Is ChatGPT a game changer for geocoding -- a benchmark for geocoding address parsing techniques

The remarkable success of GPT models across various tasks, including toponymy recognition motivates us to assess the performance of the GPT-3 model in the geocoding address parsing task. To ensure that the evaluation more accurately mirrors performance in real-world scenarios with diverse user input qualities and resolve the pressing need for a 'gold standard' evaluation dataset for geocoding systems, we introduce a benchmark dataset of low-quality address descriptions synthesized based on human input patterns mining from actual input logs of a geocoding system in production. This dataset has 21 different input errors and variations; contains over 239,000 address records that are uniquely selected from streets across all U.S. 50 states and D.C.; and consists of three subsets to be used as training, validation, and testing sets. Building on this, we train and gauge the performance of the GPT-3 model in extracting address components, contrasting its performance with transformer-based and LSTM-based models.
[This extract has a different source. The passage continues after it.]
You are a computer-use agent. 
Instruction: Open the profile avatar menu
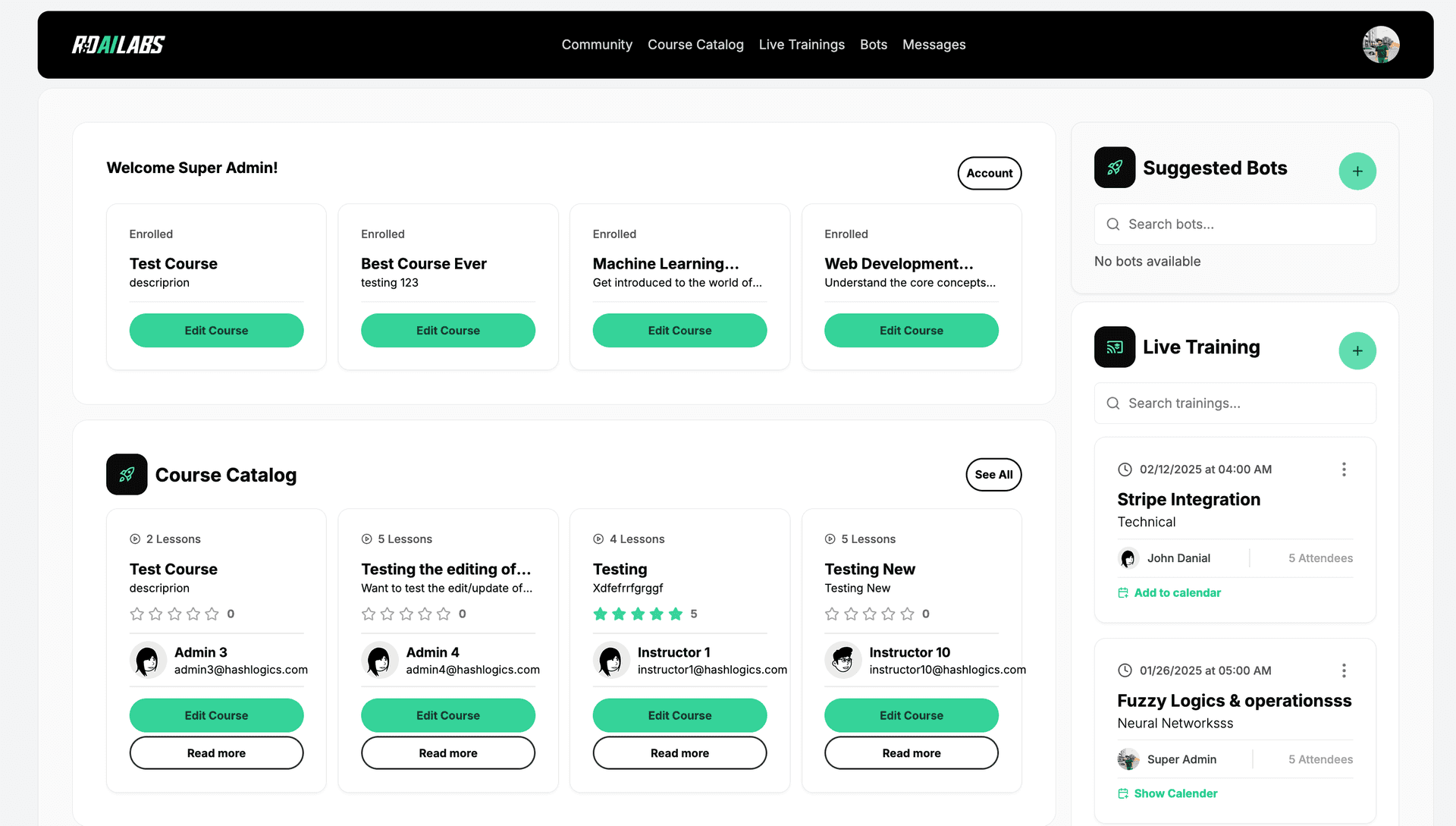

The evaluation results indicate that Bidirectional LSTM-CRF model has achieved the best performance over these transformer-based models and GPT-3 model. Transformer-based models demonstrate very comparable results compared to the Bidirectional LSTM-CRF model. The GPT-3 model, though trailing in performance, showcases potential in the address parsing task with few-shot examples, exhibiting room for improvement with additional fine-tuning. We open source the code and data of this presented benchmark so that researchers can utilize it for future model development or extend it to evaluate similar tasks, such as document geocoding.

翻译：GPT模型在各种任务（包括地名识别）上的显著成功，促使我们评估GPT-3模型在地理编码地址解析任务中的性能。为确保评估更准确反映真实场景中用户输入质量多样化的性能，并解决地理编码系统对“黄金标准”评估数据集的迫切需求，我们引入了一个基于生产环境中地理编码系统实际输入日志挖掘合成的人为输入模式低质量地址描述基准数据集。该数据集包含21种不同的输入错误与变体，涵盖超过23.9万条地址记录，这些记录选自美国50个州及哥伦比亚特区各街道，并由三个子集组成，分别用于训练、验证和测试。在此基础上，我们训练并评估了GPT-3模型在提取地址组件方面的性能，将其性能与基于Transformer和基于LSTM的模型进行对比。评估结果表明，双向LSTM-CRF模型在性能上优于基于Transformer的模型和GPT-3模型。基于Transformer的模型表现与双向LSTM-CRF模型非常接近。尽管GPT-3模型性能稍逊，但在少量示例下展示了地址解析任务的潜力，并通过进一步微调仍有改进空间。我们开源了本基准测试的代码和数据，以便研究人员将其用于未来模型开发，或扩展至评估类似任务（如文档地理编码）。